Dr Adshead: What we are able to
comment on, obviously, is government policy as it stands at the
moment and Choosing Health and its subsequent consultations, as
you have just reflected, laid out a comprehensive package around
progressively promoting smoke-free public places and work places.
As you know, the key elements of the package are that by the end
of 2006 all government departments in the National Health Service
will be smoke-free, with some key limited exemptions which we
consulted on, for example, including residence homes and mental
hospitals. By the end of 2007 all other work places and public
places will be smoke-free except for licensed premises, where
we specifically recommended by the end of 2008 arrangements for
licensed premises will come into place which made the distinction
between all premises going smoke-free where food is prepared and
served. Obviously, what we are aiming to do here is complement
this with a much broader range of tobacco control, because at
the end of the day what we are trying to do is to get people to
give up smoking, because ultimately that is what will make England
smoke-free.
Q2 Chairman: Are we to assume that
the intention is still to exempt pubs where food is not served
and membership clubs as well?
Dr Adshead: The consultation obviously
asked people what was practicable and also what was going to be
effective, and one of the key areas we consulted on was that distinction
between food being prepared and served as a way of distinguishing
licensed premises, because what we wanted to reflect was public
opinion around being in a smoking environment whilst eating food.
What we found during the Choosing Health consultation was that
there was a very strong preference for there not being smoking
environments when people are eating food and therefore we chose
to make the distinction around pubs, in particular, on those grounds.
Q3 Chairman: There has been some
speculation in the press recently about pubs that have smoking
rooms. I understand this is to mean that there is a room in a
pub where you can close the door; nobody actually works in it
but people can go and sit in it and have a drink and smoke at
the same time. Is that something that we should take seriously
as being what the Department is looking at at this stage?

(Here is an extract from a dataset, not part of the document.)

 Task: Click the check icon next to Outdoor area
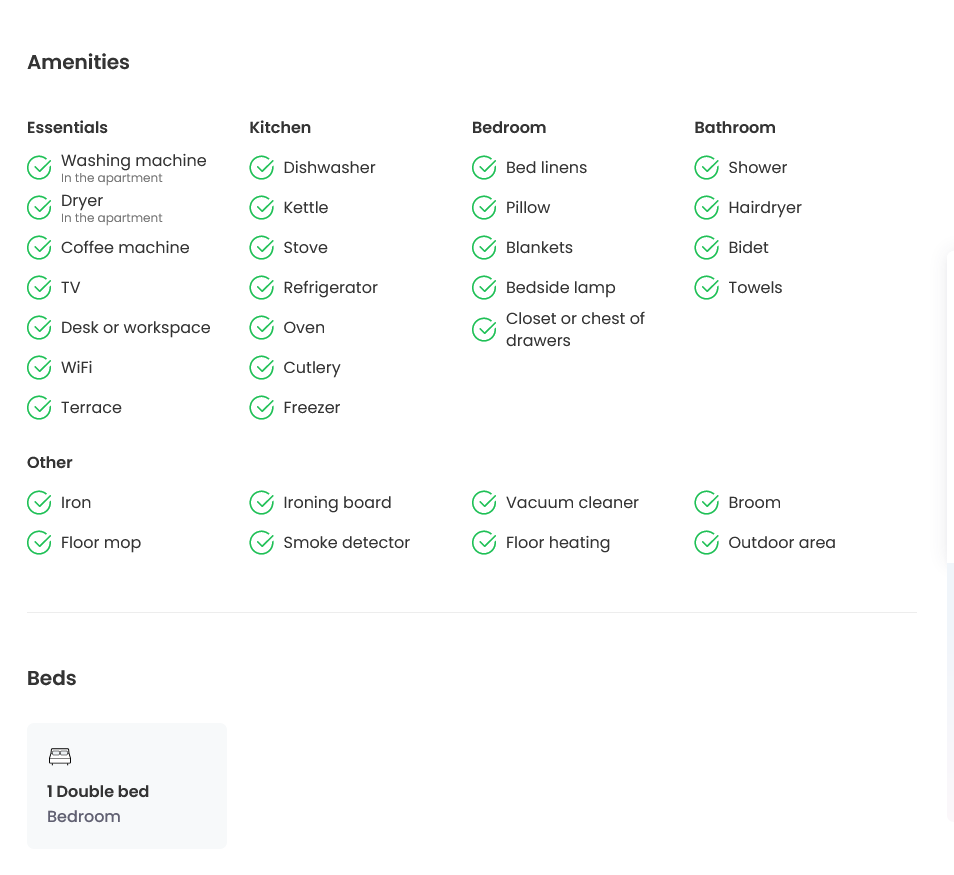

Dr Adshead: Current government
policy does not include smoking rooms, but we consulted, as you
are aware, on a range of different measures, and something that
pub industry and its associated partners came back with was that,
rather than having the distinction between food and not food,
that smoking rooms or rooms where smoking could occur was one
possible model that was put forward. We are aware, for example,
in Italy there are models on that; so there is an international
precedent for that, but it is not current government policy as
it stands and was consulted on at present.
Q4 Chairman: Was that a universal
view of the industry that that should or could take place?

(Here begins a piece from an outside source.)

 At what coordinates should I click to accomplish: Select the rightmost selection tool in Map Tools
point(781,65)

Dr Adshead: I think a universal
view would suggest that everybody who actually put a response
in from the industry included that. I am not aware that is the
case. Nick, do you have any opinion on that?
Mr Adkin: No. On the responses,
I think you have seen a large number of them, the pub industry,
lead by the BBPA, have a proposal which is about floor space with
an intention to voluntarily go to 90% of floor space being smoke-free
by 2009, I believe. That was their voluntary proposal which they
say has been signed up to by 50% of the pub industry, but there
were a range of different views. The British Hospital Association,
for instance, was for a complete ban.
Q5 Chairman: There was not a universal
view that smoking rooms are the answer to the problem?
Dr Adshead: No.
Q6 Dr Naysmith: There is no evidence,
I think, and I do not think we have seen any evidence, that a
policy of banning smoking at the bar has any effect on employee
exposure at all. Is that something that you can say sensibly or
do you have evidence that we have not seen?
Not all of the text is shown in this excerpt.